What you are asked to do — From the listing that follows, report the number of lines with the word "table" in them, and no other output.
*** Opening of Extracted information ***
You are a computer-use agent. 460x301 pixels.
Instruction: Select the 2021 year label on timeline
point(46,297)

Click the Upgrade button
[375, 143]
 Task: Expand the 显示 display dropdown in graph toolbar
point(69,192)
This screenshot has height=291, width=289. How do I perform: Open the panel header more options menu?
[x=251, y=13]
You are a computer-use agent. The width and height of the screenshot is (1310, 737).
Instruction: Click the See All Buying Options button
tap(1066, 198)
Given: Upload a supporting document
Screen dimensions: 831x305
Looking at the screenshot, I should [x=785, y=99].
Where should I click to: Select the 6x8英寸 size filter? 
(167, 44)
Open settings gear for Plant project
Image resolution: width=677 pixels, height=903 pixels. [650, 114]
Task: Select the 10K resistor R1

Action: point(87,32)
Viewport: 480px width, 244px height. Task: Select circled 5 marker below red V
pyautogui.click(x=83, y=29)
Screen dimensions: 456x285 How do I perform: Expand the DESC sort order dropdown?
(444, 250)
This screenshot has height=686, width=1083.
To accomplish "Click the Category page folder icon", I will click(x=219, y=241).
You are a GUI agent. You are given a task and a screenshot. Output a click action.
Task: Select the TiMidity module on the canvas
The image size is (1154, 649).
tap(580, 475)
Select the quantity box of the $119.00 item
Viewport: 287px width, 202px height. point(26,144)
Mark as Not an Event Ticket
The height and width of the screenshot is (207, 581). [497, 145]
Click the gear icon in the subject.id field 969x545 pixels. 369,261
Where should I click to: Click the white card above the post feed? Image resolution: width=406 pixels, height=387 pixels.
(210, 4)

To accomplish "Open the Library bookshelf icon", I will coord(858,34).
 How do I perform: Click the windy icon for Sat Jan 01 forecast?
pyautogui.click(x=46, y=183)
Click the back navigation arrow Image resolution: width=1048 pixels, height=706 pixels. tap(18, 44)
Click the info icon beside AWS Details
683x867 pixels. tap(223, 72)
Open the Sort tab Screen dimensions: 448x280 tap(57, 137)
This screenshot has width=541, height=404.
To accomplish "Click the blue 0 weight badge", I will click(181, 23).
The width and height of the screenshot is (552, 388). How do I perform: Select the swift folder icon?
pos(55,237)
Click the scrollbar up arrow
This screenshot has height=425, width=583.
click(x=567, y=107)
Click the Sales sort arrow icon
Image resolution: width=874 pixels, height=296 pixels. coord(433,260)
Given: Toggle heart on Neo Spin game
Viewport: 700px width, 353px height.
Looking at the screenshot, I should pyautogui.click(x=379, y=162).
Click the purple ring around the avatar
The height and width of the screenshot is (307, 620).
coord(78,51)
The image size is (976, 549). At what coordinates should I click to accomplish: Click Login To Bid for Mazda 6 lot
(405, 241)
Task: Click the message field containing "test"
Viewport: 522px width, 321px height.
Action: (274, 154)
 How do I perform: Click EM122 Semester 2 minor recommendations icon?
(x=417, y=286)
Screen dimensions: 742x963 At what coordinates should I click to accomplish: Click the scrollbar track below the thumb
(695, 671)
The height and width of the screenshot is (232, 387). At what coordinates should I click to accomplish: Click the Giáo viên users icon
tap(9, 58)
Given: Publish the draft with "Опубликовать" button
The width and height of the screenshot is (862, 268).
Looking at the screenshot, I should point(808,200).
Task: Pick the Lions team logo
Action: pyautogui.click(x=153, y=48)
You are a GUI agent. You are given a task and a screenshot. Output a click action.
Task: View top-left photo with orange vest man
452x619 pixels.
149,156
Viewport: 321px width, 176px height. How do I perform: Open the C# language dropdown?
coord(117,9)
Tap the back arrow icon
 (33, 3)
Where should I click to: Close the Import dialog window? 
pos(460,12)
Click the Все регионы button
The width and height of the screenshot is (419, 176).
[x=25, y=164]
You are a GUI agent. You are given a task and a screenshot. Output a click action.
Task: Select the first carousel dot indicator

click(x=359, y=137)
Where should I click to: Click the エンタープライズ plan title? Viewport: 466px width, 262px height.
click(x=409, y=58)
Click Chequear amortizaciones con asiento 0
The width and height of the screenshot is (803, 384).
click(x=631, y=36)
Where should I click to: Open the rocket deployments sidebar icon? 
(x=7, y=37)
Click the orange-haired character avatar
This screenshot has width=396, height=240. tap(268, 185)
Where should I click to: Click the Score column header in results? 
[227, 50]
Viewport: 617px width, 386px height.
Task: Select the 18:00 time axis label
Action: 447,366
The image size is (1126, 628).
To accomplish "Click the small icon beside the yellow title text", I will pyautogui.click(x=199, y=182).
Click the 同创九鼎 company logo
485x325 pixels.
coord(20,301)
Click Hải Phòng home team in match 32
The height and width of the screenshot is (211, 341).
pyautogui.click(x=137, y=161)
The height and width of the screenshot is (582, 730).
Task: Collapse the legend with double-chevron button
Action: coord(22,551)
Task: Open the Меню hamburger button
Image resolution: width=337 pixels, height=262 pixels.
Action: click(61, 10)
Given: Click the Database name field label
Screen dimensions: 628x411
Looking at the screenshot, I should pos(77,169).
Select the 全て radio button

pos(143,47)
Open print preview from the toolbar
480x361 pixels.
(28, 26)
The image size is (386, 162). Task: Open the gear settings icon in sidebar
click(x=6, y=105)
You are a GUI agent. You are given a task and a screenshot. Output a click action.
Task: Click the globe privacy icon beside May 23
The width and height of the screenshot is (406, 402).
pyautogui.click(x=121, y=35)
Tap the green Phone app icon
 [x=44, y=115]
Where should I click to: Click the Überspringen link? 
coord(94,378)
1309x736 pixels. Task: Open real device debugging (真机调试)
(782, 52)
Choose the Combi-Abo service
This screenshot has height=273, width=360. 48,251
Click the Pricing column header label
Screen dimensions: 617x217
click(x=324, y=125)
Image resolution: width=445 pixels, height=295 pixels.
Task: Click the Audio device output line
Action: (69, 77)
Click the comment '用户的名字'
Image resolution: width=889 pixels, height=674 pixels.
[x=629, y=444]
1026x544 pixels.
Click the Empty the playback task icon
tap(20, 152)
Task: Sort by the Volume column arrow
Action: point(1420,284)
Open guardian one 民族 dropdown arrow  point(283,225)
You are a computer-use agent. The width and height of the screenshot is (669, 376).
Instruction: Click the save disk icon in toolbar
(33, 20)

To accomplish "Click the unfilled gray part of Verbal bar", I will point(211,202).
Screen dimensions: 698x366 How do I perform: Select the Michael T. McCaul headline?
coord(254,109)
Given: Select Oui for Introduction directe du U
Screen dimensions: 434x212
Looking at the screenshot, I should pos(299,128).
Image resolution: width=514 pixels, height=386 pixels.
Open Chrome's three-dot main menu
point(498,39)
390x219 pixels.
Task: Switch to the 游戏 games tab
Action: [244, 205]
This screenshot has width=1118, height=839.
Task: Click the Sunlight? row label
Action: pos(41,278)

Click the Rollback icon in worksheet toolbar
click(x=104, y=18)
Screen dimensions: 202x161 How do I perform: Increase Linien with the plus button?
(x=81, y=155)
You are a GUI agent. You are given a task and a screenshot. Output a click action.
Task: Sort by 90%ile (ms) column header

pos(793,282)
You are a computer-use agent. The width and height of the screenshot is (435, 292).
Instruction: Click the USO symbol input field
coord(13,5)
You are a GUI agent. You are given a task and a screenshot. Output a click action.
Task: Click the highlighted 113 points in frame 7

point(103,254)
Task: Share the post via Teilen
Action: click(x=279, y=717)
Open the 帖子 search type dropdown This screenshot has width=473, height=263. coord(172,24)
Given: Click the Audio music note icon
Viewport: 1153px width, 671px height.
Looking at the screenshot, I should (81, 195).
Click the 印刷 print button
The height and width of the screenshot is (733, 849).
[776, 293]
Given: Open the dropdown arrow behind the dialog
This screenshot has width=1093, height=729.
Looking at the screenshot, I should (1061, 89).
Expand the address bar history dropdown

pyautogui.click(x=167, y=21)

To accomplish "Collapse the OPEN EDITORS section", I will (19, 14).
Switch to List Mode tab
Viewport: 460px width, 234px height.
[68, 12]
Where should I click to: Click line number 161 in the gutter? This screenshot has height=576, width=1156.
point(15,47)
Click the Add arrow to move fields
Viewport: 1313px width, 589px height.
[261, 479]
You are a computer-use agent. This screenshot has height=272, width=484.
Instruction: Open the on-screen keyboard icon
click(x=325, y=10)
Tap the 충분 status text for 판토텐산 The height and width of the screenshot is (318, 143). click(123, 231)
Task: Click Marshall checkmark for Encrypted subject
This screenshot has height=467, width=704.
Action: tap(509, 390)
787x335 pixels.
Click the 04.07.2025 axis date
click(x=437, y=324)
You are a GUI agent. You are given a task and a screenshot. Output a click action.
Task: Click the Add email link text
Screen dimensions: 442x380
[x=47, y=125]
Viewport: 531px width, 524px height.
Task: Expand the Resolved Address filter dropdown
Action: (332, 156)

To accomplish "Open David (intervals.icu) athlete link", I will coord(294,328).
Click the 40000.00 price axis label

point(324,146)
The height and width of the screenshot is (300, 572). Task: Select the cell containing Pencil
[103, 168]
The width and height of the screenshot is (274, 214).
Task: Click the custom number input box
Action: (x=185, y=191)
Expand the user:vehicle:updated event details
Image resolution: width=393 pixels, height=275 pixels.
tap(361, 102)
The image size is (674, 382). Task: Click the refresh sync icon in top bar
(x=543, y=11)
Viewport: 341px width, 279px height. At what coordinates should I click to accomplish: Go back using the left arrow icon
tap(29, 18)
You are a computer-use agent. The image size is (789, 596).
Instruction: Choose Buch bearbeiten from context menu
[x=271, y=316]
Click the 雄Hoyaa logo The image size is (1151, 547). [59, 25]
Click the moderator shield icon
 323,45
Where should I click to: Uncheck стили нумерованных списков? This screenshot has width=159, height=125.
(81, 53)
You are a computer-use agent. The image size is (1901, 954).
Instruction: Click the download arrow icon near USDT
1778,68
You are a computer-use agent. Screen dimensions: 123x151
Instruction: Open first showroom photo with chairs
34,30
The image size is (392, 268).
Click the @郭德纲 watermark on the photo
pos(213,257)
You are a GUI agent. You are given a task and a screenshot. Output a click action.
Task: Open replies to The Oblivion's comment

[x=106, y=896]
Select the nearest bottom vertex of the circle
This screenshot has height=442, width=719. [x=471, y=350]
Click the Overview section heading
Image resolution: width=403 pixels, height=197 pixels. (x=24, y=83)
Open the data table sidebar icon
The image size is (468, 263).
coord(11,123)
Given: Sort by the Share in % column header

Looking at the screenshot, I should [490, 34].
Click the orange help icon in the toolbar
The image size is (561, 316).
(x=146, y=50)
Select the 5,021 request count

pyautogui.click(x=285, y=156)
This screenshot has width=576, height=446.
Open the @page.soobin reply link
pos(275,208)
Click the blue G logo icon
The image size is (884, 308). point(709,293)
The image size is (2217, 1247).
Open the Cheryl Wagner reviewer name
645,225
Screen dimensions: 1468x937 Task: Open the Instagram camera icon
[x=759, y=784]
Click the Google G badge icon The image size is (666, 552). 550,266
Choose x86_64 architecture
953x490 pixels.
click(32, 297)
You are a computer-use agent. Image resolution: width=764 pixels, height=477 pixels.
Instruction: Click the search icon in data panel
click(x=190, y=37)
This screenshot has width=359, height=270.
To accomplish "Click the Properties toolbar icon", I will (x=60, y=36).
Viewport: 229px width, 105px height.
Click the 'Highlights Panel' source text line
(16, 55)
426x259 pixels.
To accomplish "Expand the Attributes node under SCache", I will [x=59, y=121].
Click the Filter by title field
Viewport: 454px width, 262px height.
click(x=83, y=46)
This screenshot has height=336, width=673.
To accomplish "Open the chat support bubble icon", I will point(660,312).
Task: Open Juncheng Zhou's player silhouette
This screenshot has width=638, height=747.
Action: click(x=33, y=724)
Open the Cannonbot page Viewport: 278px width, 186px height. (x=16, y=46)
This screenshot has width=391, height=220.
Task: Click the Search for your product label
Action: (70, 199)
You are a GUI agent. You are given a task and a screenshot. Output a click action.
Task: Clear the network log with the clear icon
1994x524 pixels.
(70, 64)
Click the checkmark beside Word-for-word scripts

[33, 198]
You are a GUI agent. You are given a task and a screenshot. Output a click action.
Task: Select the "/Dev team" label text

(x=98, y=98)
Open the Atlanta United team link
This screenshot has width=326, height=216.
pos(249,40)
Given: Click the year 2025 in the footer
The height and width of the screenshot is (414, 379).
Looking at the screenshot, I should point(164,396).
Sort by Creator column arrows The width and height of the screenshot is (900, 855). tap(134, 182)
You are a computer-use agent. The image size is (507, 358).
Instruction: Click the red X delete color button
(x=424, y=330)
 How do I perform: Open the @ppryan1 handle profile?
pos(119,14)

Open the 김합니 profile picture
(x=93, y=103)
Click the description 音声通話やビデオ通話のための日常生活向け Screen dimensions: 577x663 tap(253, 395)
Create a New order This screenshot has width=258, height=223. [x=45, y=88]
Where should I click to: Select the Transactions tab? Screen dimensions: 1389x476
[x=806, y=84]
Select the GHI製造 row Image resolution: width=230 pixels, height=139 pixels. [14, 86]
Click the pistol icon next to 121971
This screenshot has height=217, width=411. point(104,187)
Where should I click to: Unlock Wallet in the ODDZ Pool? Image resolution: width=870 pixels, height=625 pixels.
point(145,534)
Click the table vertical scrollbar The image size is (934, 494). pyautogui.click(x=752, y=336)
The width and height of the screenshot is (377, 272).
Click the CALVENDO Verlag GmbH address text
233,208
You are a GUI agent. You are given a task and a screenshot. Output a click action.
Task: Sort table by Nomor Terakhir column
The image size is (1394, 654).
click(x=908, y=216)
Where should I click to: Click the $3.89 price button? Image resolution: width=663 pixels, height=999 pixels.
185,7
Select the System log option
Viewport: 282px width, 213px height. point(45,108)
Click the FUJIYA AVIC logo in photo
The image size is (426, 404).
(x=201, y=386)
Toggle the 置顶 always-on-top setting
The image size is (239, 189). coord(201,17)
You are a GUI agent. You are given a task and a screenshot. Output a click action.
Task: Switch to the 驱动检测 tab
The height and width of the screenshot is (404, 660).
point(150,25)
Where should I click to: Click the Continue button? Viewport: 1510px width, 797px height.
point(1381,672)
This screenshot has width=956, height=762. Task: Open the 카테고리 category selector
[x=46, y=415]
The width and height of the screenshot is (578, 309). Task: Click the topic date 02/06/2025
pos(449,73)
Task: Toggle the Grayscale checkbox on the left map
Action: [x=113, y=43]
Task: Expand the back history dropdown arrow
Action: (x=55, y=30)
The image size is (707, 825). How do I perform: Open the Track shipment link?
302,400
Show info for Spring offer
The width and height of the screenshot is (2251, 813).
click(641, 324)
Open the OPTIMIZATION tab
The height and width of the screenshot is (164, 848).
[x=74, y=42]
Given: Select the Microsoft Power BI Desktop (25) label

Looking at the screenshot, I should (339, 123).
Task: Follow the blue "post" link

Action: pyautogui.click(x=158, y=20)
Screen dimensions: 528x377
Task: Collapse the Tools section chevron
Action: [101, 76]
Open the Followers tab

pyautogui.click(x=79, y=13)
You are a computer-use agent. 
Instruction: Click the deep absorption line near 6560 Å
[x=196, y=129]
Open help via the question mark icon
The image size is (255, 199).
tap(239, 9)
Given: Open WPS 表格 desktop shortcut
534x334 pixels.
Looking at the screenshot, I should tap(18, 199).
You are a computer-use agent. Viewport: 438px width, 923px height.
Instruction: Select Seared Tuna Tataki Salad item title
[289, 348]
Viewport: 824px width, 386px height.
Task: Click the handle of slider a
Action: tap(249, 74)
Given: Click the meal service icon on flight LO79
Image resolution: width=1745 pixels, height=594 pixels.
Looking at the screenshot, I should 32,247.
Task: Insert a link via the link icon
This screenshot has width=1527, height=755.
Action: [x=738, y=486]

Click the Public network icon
*** Close of Extracted information ***
Written solution — 3